- _DIRECTION 1_:
Name every username that appears in the forum thread on drying and curing buds.
- _DIRECTION 2_:
Reproduce word for word the stretch of the forum thread on drying and curing buds from "Mine are not" through "canaboids and tricombs.".

- _PASSAGE SHOWN_:
◇ ◇ ◇ ◇ ◇
Yeah...either way they have to dry for longer than 24 hours.


----------



## chrishydro (Jun 5, 2012)

ganjaman87 said:


> Make sure they're dry enough before jarring them I learned the hard way and molded my whole crop about two years ago......and I dont see how buds can be dry in 24 hours....unless your growing fluff


Mine are not totaly dry, just dry on the surface, as to mold all the info I got was to make sure to air them out every 12 hours for at least two hours before putting them back in the jars, "burping" is what they call that. We did that with last harvest and did not experiance mold except for one jar I stashed and forgot about lol Now that was some mold about three weeks later.


----------



## chrishydro (Jun 5, 2012)

Im ok with curing for extended period of time to get the most out of the canaboids and tricombs.


----------



## missnu (Jun 5, 2012)

Hmmm...you can also put whatever you want to dry cut small into a cardboard box..then just put it on a shelf and wait..in like 3 weeks it is dried and cured..still benefits from a week or so in a jar to get the best taste possible...


----------



## chrishydro (Jun 5, 2012)

I thought we were supposed to use glass because it does not absorb the canaboids or thc while drying????? Let me know that is what I thought.


----------
◇ ◇ ◇ ◇ ◇
- _RECORD EXTRACTS_:
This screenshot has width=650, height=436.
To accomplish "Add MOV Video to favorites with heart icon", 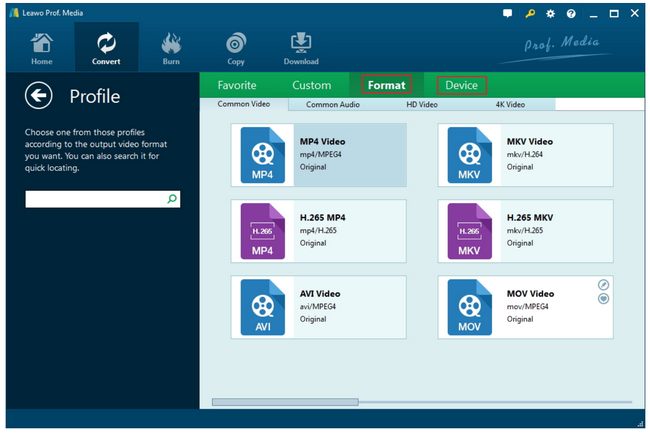I will (603, 299).
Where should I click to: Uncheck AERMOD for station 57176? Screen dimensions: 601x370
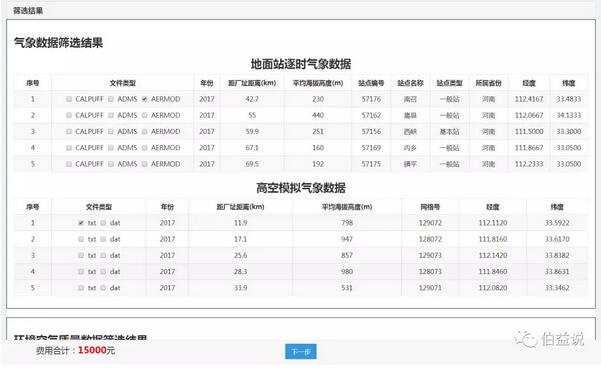[x=145, y=99]
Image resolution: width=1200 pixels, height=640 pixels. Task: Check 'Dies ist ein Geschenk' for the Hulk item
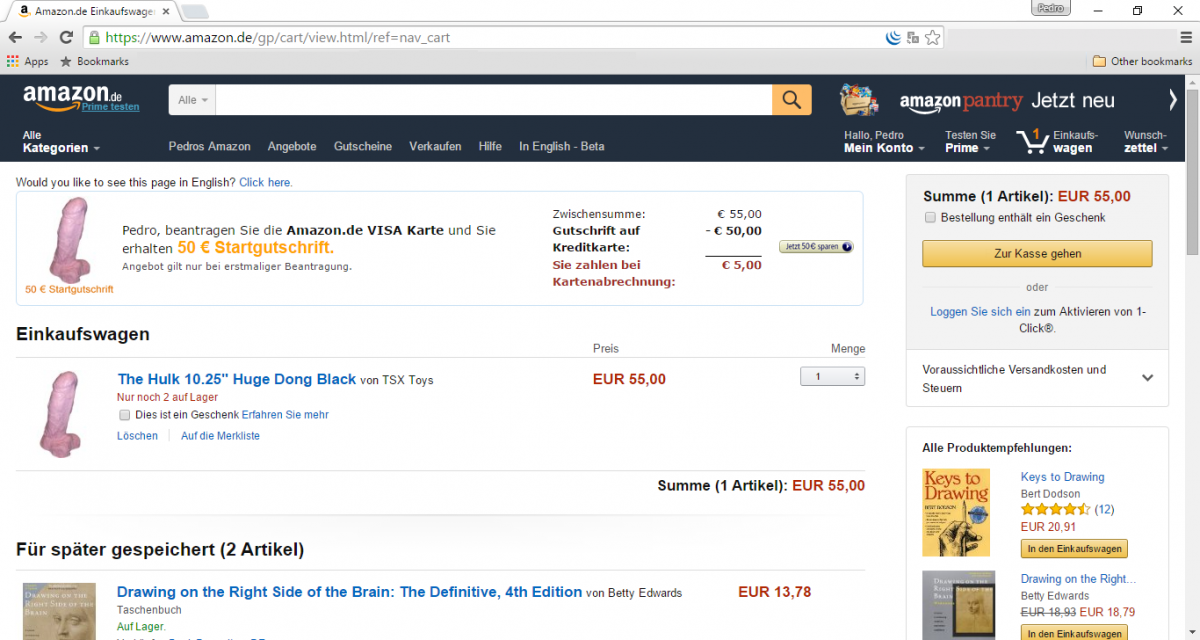pyautogui.click(x=124, y=414)
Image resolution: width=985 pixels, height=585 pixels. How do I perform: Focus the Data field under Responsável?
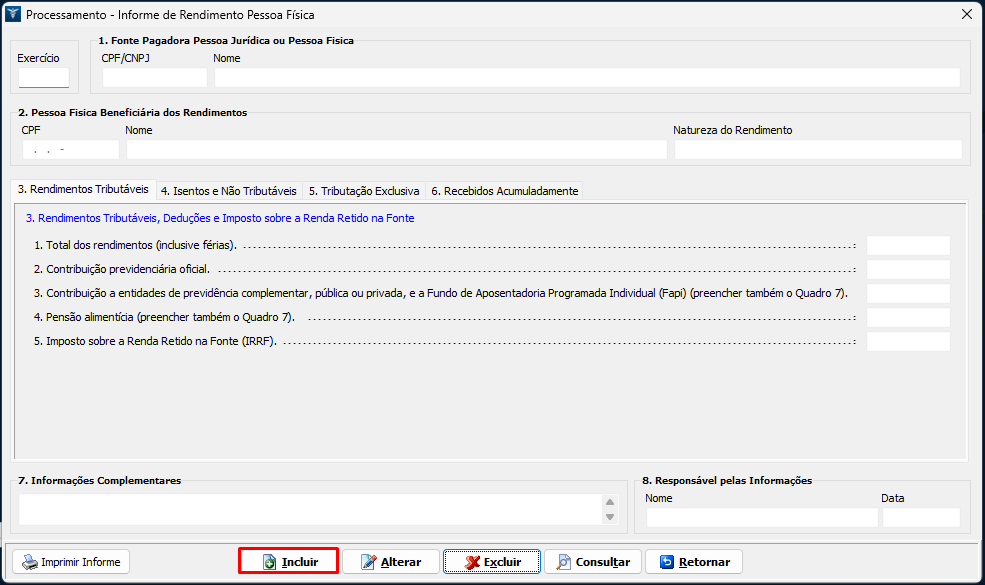tap(920, 518)
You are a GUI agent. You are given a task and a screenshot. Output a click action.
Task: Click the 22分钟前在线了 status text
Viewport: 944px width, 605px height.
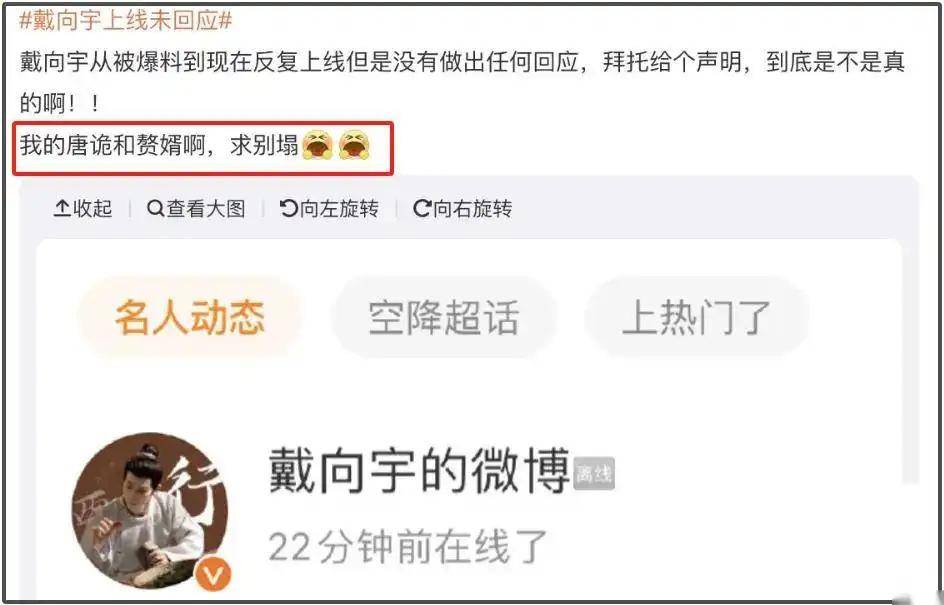(x=408, y=546)
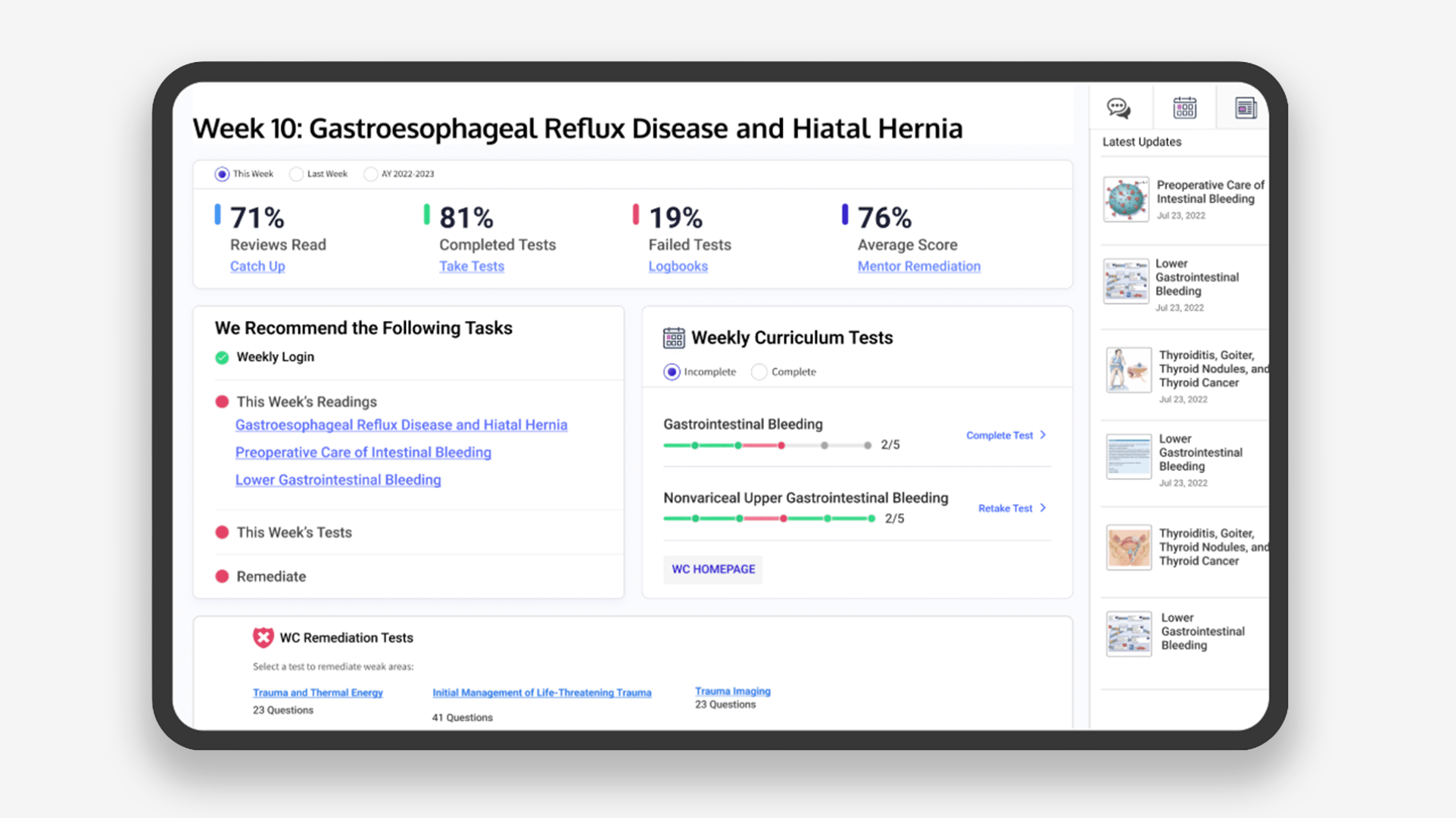
Task: Click chevron next to Complete Test
Action: click(x=1043, y=435)
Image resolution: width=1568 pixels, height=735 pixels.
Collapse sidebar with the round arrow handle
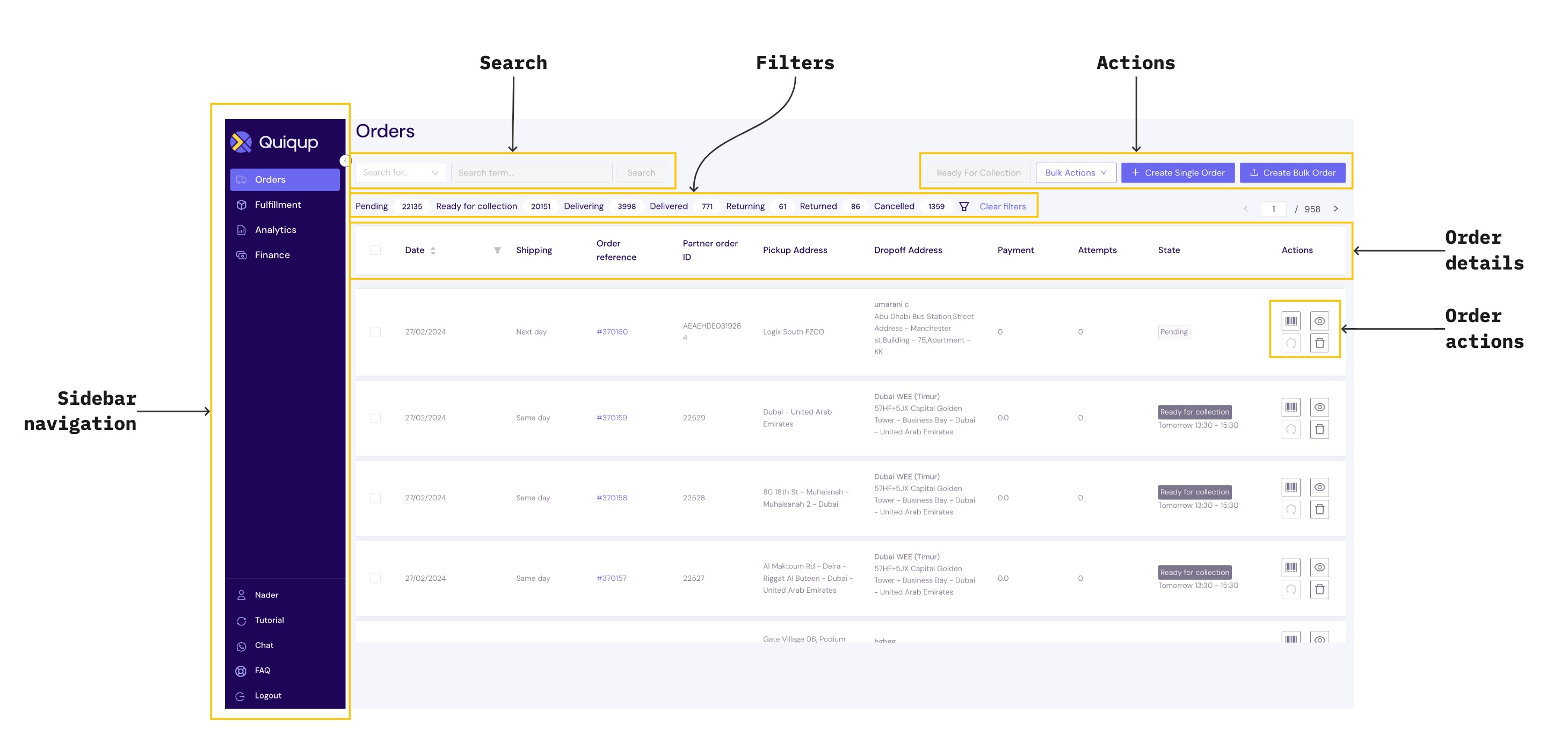tap(345, 161)
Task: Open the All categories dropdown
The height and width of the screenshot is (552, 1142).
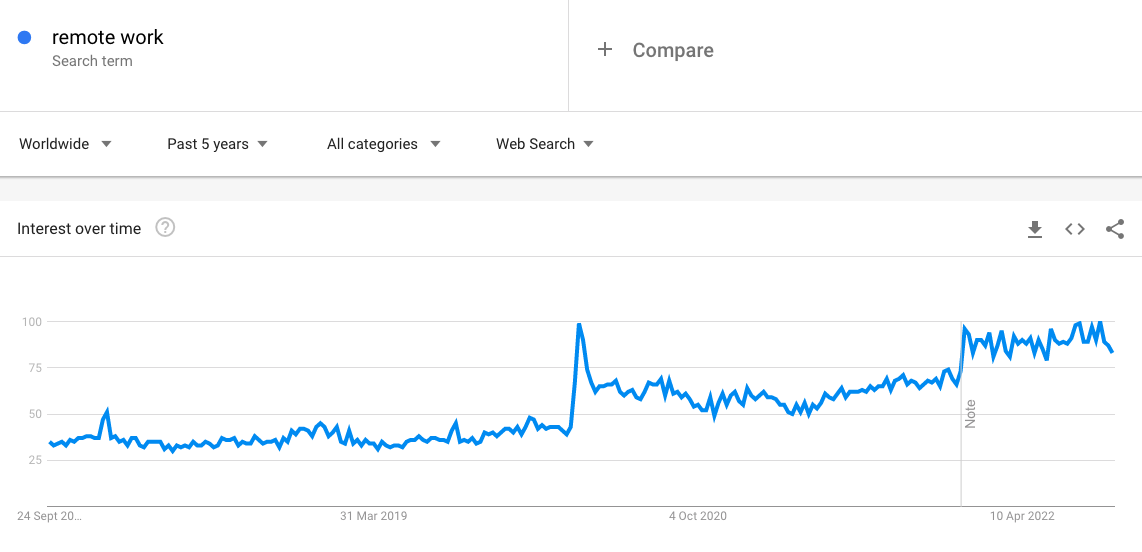Action: 384,144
◇ ◇ ◇ ◇ ◇
- _RIGHT ANSWER 1_:
chrishydro, ganjaman87, missnu

- _RIGHT ANSWER 2_:
Mine are not totaly dry, just dry on the surface, as to mold all the info I got was to make sure to air them out every 12 hours for at least two hours before putting them back in the jars, "burping" is what they call that. We did that with last harvest and did not experiance mold except for one jar I stashed and forgot about lol Now that was some mold about three weeks later.


----------



## chrishydro (Jun 5, 2012)

Im ok with curing for extended period of time to get the most out of the canaboids and tricombs.